## EXERCISE:
Rewrite the lines from the one containing "Identify the location of line-series." through the last line, both inclusive, with the requests kept and every coordinate in the answers shifted by -17. Leave the pictures out.

******

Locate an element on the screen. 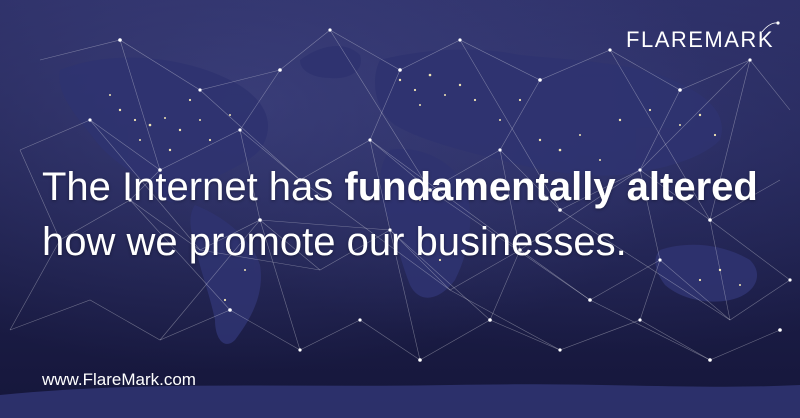 This screenshot has height=418, width=800. headline-emphasis: fundamentally altered is located at coordinates (551, 187).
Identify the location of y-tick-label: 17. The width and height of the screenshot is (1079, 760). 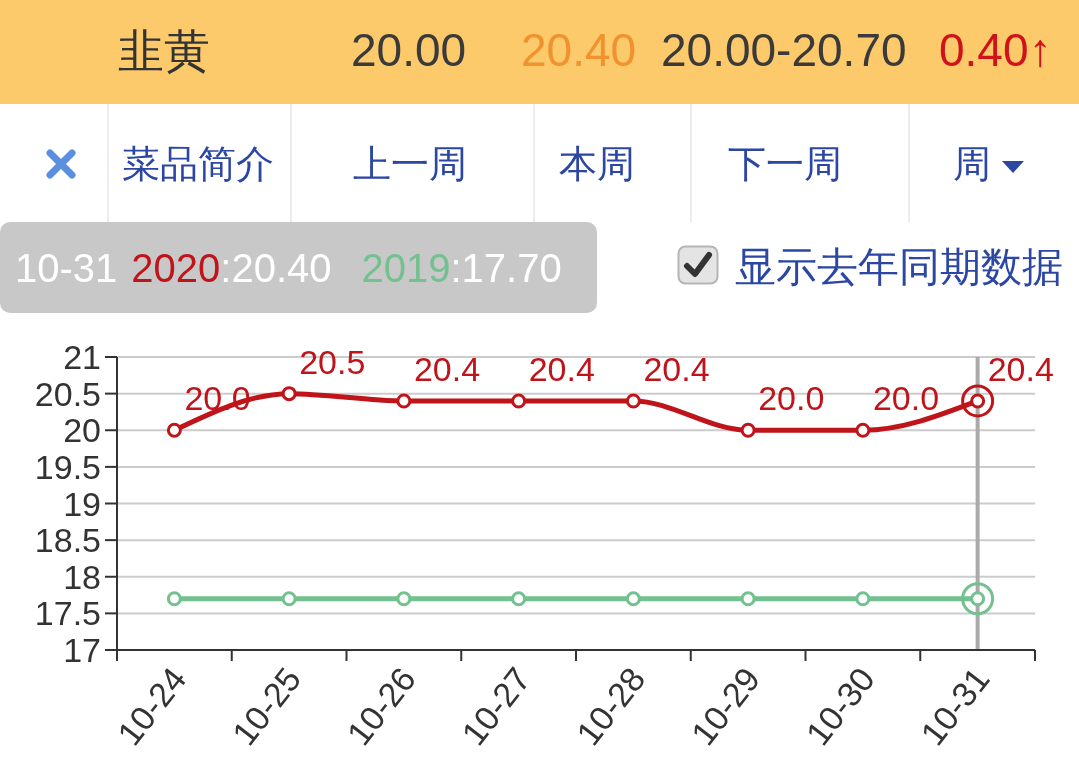
(82, 650).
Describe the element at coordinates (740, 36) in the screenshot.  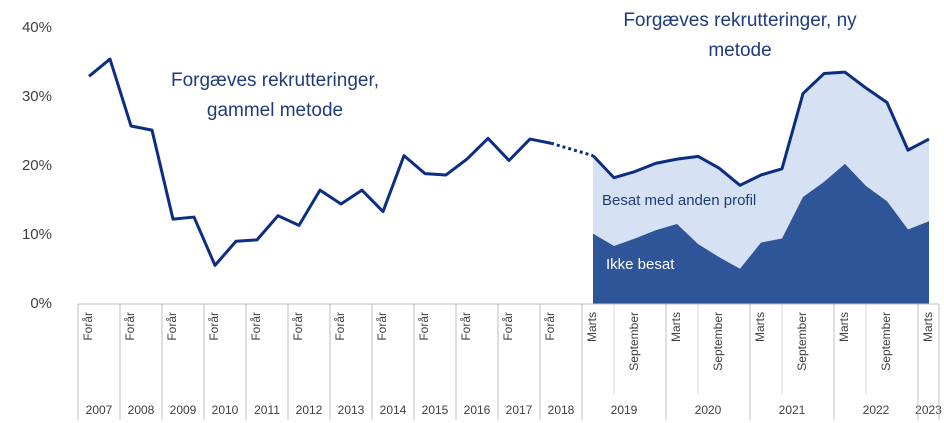
I see `series-annotation: Forgæves rekrutteringer, ny metode` at that location.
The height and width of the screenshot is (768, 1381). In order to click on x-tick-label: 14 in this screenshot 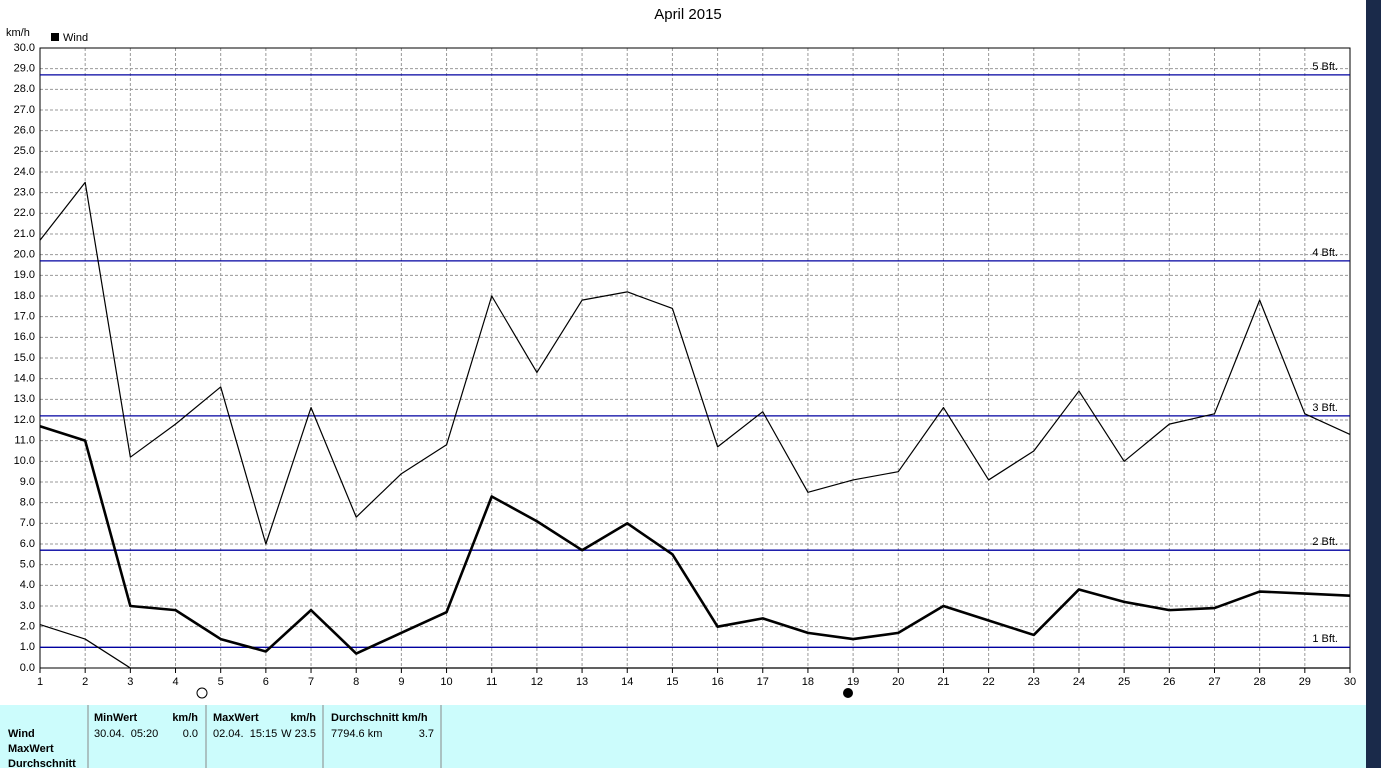, I will do `click(627, 682)`.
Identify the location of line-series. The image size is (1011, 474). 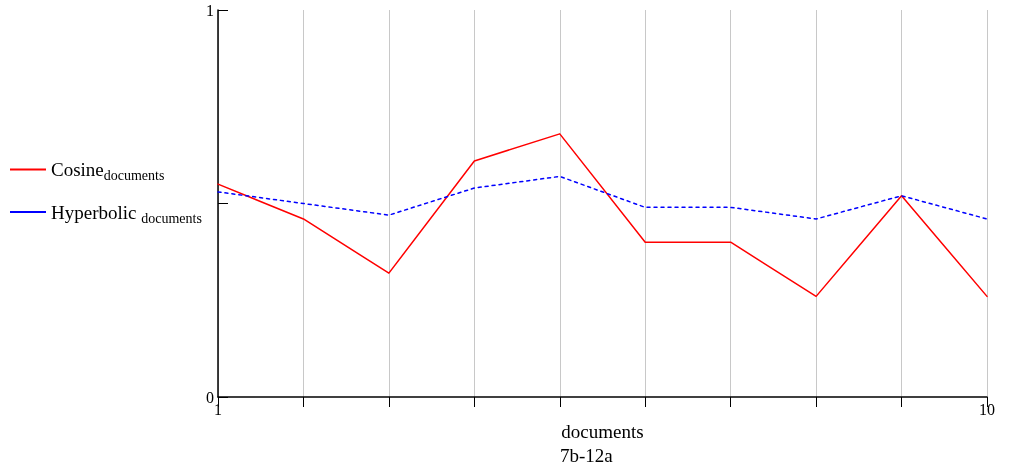
(602, 198).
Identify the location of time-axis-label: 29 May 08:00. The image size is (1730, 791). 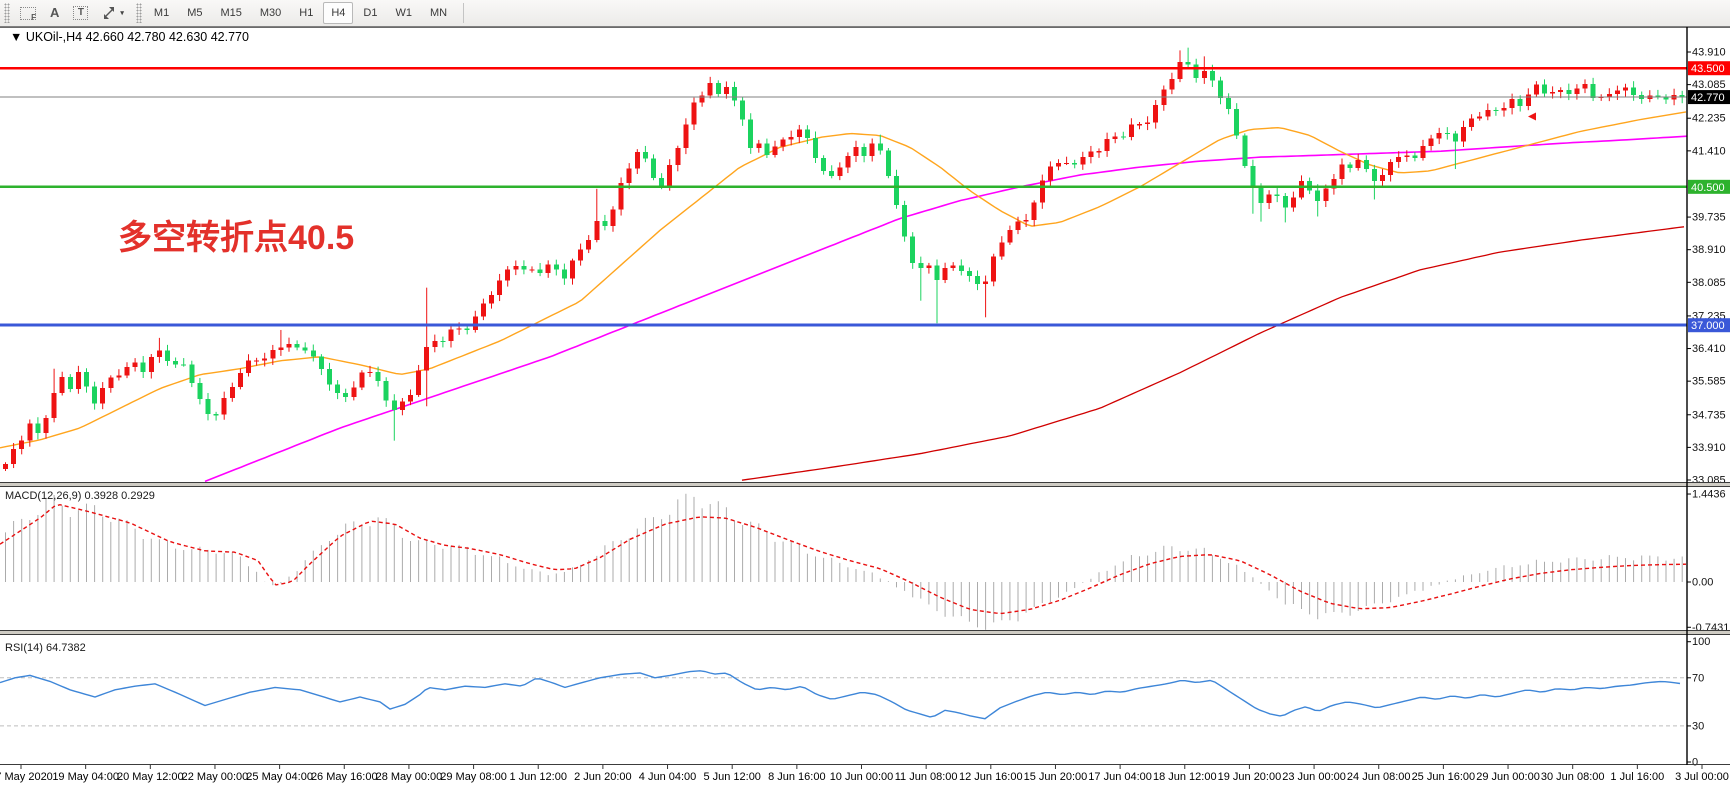
(474, 777).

******

## SOLUTION TO THE EXERCISE:
Identify the location of line-series. The image size is (1011, 474). 
(585, 181).
Identify the location of time-axis-label: 29 May 08:00. The image size is (1730, 791). 
(457, 760).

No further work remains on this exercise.